What is SPF Alignment?
SPF Alignment is the alignment of two (2) headers found in an email message, meaning the value found in those two headers(a domain) needs to align with one another. This alignment basically means that the value found in each header, which is a domain, must match with the domain found in the other header. A SPF Alignment PASS result is given if there is an exact match to the domain (i.e. example.com = example.com) or if there is a parent / child match (example.com & blue.example.com). These two headers are evaluated during SPF validation testing, at which point the server that received the email will compare two headers in the email which are:
- The <From:> domain
- The RFC5321.MailFrom / Return Path domain
To better understand how SPF alignment, let’s examine its makeup. Two types of alignment tests exist. One is based on SPF, and one is based on DKIM. The Alignment test for SPF is performed in order to verify the authenticity of the domain sending the email by using two header signatures in the message where the sender's domain is present. This is done as part of the DMARC standard, as the <From:> domain can be easily spoofed by fraudsters and used to trick people into opening malicious emails and clicking malicious links.
NOTE: If you’ve specified your DMARC record to contain a tag of “aspf=s” the domains must be an exact (domain/domain) match for SPF alignment to pass (i.e., RFC5321.MailFrom / Return-Path and RFC5322.From domains must be exactly identical). The "s" in the aspf tag stands for strict, which tells the inbox's mail server to be more restrictive in what generates a pass result.
The first example will pass alignment if “aspf=s” is present. The second example will NOT pass alignment if “aspf=s” is present.
Example 1: SPF in alignment
MAIL FROM: <sender@example.com>
From: sender@example.com
Date: Fri, Feb 15 2002 16:54:30 -0800
To: receiver@example.org
Subject: here's a sample
In Example 1, SPF passes alignment. Why? The RFC5321.MailFrom parameter and the RFC5322.From field (both highlighted above) have identical DNS domains. Therefore, the domain matches (aligns) and will generate a pass result.

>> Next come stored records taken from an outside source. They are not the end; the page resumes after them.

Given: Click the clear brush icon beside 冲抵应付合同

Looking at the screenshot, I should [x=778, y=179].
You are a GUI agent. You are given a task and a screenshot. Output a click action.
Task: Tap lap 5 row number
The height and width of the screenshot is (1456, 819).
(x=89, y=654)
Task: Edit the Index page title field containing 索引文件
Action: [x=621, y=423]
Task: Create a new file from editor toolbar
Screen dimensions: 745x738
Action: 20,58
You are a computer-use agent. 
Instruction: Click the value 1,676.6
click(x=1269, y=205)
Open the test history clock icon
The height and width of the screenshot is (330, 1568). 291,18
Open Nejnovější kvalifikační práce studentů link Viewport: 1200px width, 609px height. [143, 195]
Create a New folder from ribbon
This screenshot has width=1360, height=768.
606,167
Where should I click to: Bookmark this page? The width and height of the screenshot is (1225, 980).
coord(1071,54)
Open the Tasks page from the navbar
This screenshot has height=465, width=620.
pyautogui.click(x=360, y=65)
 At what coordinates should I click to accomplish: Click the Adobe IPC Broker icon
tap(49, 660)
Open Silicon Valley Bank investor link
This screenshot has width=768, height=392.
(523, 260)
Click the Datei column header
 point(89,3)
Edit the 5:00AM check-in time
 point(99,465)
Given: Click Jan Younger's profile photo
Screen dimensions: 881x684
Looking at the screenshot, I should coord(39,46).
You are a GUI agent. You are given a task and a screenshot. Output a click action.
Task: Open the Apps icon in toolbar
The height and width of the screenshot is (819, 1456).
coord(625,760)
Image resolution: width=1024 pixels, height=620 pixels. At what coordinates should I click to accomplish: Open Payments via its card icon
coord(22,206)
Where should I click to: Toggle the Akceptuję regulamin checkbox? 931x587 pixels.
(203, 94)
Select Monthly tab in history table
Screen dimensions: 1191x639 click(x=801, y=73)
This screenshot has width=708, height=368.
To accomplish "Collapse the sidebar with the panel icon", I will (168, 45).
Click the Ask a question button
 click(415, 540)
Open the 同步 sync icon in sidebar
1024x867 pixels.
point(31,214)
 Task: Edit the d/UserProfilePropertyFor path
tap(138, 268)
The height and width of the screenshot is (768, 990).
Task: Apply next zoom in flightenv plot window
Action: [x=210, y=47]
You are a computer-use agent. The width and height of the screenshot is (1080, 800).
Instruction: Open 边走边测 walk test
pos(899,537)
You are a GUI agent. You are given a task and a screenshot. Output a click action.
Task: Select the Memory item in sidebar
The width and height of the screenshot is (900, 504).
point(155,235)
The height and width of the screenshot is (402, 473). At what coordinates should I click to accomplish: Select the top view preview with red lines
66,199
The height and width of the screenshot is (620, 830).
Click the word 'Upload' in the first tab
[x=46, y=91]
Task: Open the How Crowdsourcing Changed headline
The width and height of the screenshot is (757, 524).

Example 2: SPF in alignment (parent)
MAIL FROM: <sender@child.example.com> *This is the RFC5321.MailFrom domain.
From: sender@example.com *This is the RFC5322.From domain.
Date: Fri, Feb 15 2002 16:54:30 -0800
To: receiver@example.org
Subject: here's a sample
In Example 2, the RFC5322.From address (second highlight) includes the Organizational domain of example.com and the RFC5321.MailFrom / Return-Path (first highlight) includes a subdomain of example.com (child.example.com). In default relaxed SPF mode, this message passes SPF alignment because the domains match due to the loose parent / child matching criteria (alignment).
Example 3: SPF NOT in alignment
MAIL FROM: <sender@amazonses.com> *This is the RFC5321.MailFrom domain.
From: sender@example.com *This is the RFC5322.From domain.
Date: Fri, Feb 15 2002 16:54:30 -0800
To: receiver@example.org
Subject: here's a sample
In Example 3, SPF does NOT pass alignment. Why? The RFC5321.MailFrom / Return-Path domain (first highlight) is amazonses.com and the RFC5322.From domain (second highlight) is example.com. Because the domains do NOT match, they fail SPF alignment.
For more SPF alignment information/examples, please see RFC7489 Appendix B.1.1.